───── Page extract

The management fee payable to KIA was conditional on KIA obtaining a planning permit by the sunset date of 31 December 2016.   

The Council chose to not issue the planning permit due (mistakenly) to the Mirvac covenant over the site.  KIA appealed the Council’s failure to make a decision to the Victorian Civil and Administrative Tribunal (VCAT) but withdrew its application the next day after Bensons sent a letter to KIA on 18 May 2016 saying it would not agree to fund the litigation, and also threatening  that obtaining a planning permit from VCAT rather than the Council would be a breach of the DMA (18 May Letter).  Several weeks later, KIA resubmitted its application to VCAT.  The application was successful and on 22 December 2016, VCAT ordered the Council to grant the permit.

The planning permit was issued by the Council on 6 February 2017, approximately seven weeks after the sunset date.

As a result of the failure to obtain a planning permit by the sunset date, Bensons terminated the sale contract and DMA and left the project.  KIA continued with the development and eventually sold the land (including planning permit) to a third party for $11.2 million, of which KIA received $2.232 million.

──────────

Written request 1.
Update the rows from the line that has "The image size is (600, 543)." through the end of the rows, replacing "donut" with "pie" and leaving everything else unchanged.

───── Rows

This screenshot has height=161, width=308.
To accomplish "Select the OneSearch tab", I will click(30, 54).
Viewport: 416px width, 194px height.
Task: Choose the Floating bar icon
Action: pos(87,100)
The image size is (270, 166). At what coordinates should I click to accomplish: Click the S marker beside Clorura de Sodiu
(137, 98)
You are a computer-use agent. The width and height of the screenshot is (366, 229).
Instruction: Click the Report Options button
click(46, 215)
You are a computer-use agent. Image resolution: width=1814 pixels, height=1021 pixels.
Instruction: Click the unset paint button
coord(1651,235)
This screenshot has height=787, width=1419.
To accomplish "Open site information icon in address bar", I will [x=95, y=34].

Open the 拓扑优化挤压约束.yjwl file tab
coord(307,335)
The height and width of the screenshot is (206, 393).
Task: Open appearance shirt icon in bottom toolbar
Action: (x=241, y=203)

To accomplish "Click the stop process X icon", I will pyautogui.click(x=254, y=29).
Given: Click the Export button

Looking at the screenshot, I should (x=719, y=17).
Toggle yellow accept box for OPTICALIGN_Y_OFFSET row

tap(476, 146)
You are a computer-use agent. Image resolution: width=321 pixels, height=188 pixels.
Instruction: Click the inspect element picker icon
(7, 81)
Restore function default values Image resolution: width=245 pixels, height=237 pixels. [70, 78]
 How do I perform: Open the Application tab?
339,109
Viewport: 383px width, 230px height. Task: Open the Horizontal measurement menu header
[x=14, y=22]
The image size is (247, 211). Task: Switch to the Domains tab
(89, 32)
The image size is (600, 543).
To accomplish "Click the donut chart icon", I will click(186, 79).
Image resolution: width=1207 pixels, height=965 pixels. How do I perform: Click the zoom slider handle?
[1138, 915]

──────────

Written request 2.
Carry on the account of the KIA planning permit dispute from the point where it stops.

Exercise response 1.
The image size is (600, 543).
To accomplish "Click the pie chart icon", I will click(186, 79).
Image resolution: width=1207 pixels, height=965 pixels. How do I perform: Click the zoom slider handle?
[1138, 915]

Exercise response 2.
Primary proceedings

In the original Supreme Court decision, Key Infrastructure Australia Pty Ltd v Bensons Property Group Pty Ltd [2019] VSC 522, Robson J held that, notwithstanding that VCAT’s order was granted before the sunset date, the planning permit was not issued by the Council before the sunset date and so KIA had not achieved the DMA condition by the required time.  However, Robson J also held that Bensons had breached an implied duty of cooperation in the DMA by claiming in the 18 May Letter that a planning permit issued by VCAT would not satisfy the DMA condition, as this constituted a positive step that would infringe upon or prevent KIA from performing its obligations under the DMA, and accordingly Bensons had prevented KIA from obtaining the planning permit in time.

Despite Bensons’ breach of the DMA, KIA was held not to be entitled to compensatory damages as it sold the land to a third party for a sum that exceeded the loss that it suffered by reason of Bensons’ breach.  The Court ordered that Bensons pay KIA $100 as nominal damages.  KIA was entitled to keep the portion of the management fee paid prior to termination of the DMA, being $400,000. 

Appeal

In the appeal, Bensons sought to overturn the findings that it prevented KIA from securing the issue of the permit by the sunset date and breached an implied term to cooperate in the DMA, and sought to recover the instalments of the management fee it had paid to KIA prior to termination of the DMA.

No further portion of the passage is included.